I still remember the first time I stood in the shadow of the Templo Mayor in Mexico City, feeling the weight of centuries pressing down on me. The Aztec civilization, with its complex cosmology and dramatic rituals, has always fascinated me both as an academic researcher and someone who simply appreciates compelling narratives. What struck me then, and what continues to intrigue me now, is how ancient stories can resonate so powerfully with contemporary experiences. This connection became particularly clear to me recently while playing a wrestling video game that beautifully captured the journey of an indie wrestler moving to the big leagues—a narrative that strangely echoed the rise and fall of Aztec city-states.
The women's storyline in this game particularly captivated me because it mirrors what I find most compelling about Aztec history: the underdog story. Just as the game presents a "Face That Runs The Place" type star getting poached to WWE, the Aztec empire itself began as something of an indie promotion before becoming the main event of Mesoamerica. When I research the early days of Tenochtitlan, I'm always struck by how this small, marginalized group transformed itself into a dominant power. They started exactly like that ECW-like promotion described in the game—raw, DIY, with that same raucous energy. The Aztecs built their first temples with the same makeshift quality that characterizes indie wrestling shows, using local materials and developing their distinctive style through trial and error. What's fascinating is that archaeological evidence suggests their early population numbered only around 10,000 people before exploding to nearly 200,000 at their peak—a growth trajectory not unlike a wrestler moving from small venues to Madison Square Garden.
As someone who's spent years studying Mesoamerican cultures, I've come to appreciate these underdog stories precisely because they feel more authentic than tales of established powers. The men's storyline in the game, while well-executed, follows the more conventional path of a mid-carder finally getting their push—and honestly, that's just less interesting to me. We see this in Aztec scholarship too, where the narratives about established rulers like Moctezuma II often get more attention, but the truly compelling stories are about figures like Tlacaelel, the power behind the throne who transformed Aztec ideology in the 15th century. His influence was so profound that it reshaped their entire worldview, yet he never sought the top position for himself. This kind of narrative has that same indie quality—the behind-the-scenes innovator rather than the spotlight-hogging champion.
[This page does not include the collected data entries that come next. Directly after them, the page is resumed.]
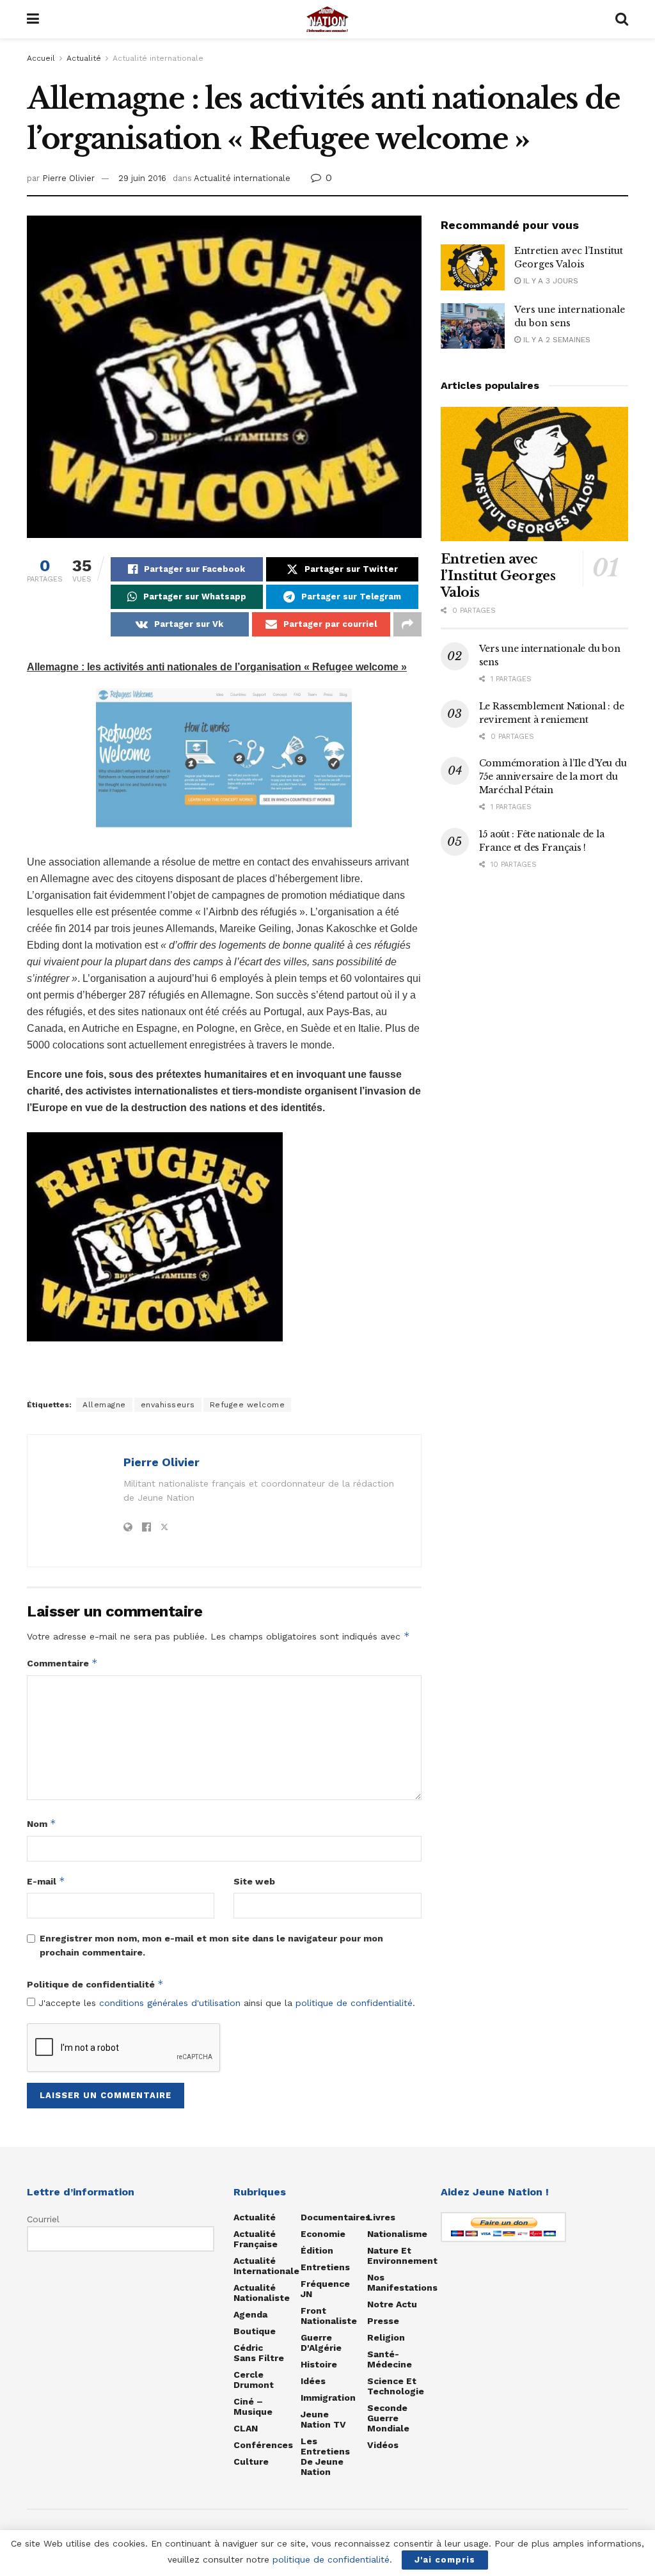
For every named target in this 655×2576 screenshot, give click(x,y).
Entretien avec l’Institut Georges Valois (498, 575)
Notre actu (392, 2304)
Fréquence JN (325, 2289)
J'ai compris (444, 2559)
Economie (323, 2234)
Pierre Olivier (68, 178)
What really makes both the game's women's storyline and Aztec history resonate is that DIY spirit—the sense that you're witnessing something being built from nothing. When I attend indie wrestling shows today, that raw energy reminds me of descriptions we have of early Aztec ceremonies. Bernardino de Sahagún's Florentine Codex describes how the Aztecs would transform their ceremonial spaces with the same makeshift intensity that indie promotions use today—creating spectacle with limited resources but boundless creativity. The crowd at an Aztec ceremony probably had that same raucous quality, with perhaps 20,000 people packed into ceremonial spaces that were constantly being expanded and modified. I've stood in what remains of those spaces and tried to imagine the noise, the energy, the sheer vitality of it all—it's not so different from the electric atmosphere at an ECW-style show.
The comparison might seem unusual, but as both a historian and a wrestling fan, I see meaningful parallels in how stories of ascent and transformation captivate us across different contexts. The Aztecs understood spectacle and narrative perhaps better than any civilization before them—their rituals were carefully choreographed dramas that reinforced social hierarchies and cosmological beliefs. Similarly, the best wrestling storylines understand that what makes a narrative compelling isn't just the destination but the authenticity of the journey. When I research how the Aztecs incorporated conquered peoples into their empire, allowing them to maintain local traditions while adopting Aztec overlordship, I see parallels to how wrestling promotions sometimes integrate indie talent—preserving what made them unique while fitting them into a larger narrative structure.
Ultimately, both the lost treasures of Aztec civilization and compelling fictional narratives share this quality: they reveal universal patterns in how societies and individuals transform themselves. The artifacts we continue to unearth—like the recent discovery of a gold bar weighing approximately 4.25 pounds that was part of Moctezuma's treasure—tell stories of rise and fall, of ambition and limitation. What makes these discoveries thrilling isn't just their material value but the human stories they represent. After nearly two decades studying this civilization, I've come to believe that the most enduring treasures aren't the gold objects but these narrative patterns that continue to resonate across centuries and mediums. The Aztecs understood the power of a good story, and in that, they were truly ahead of their time.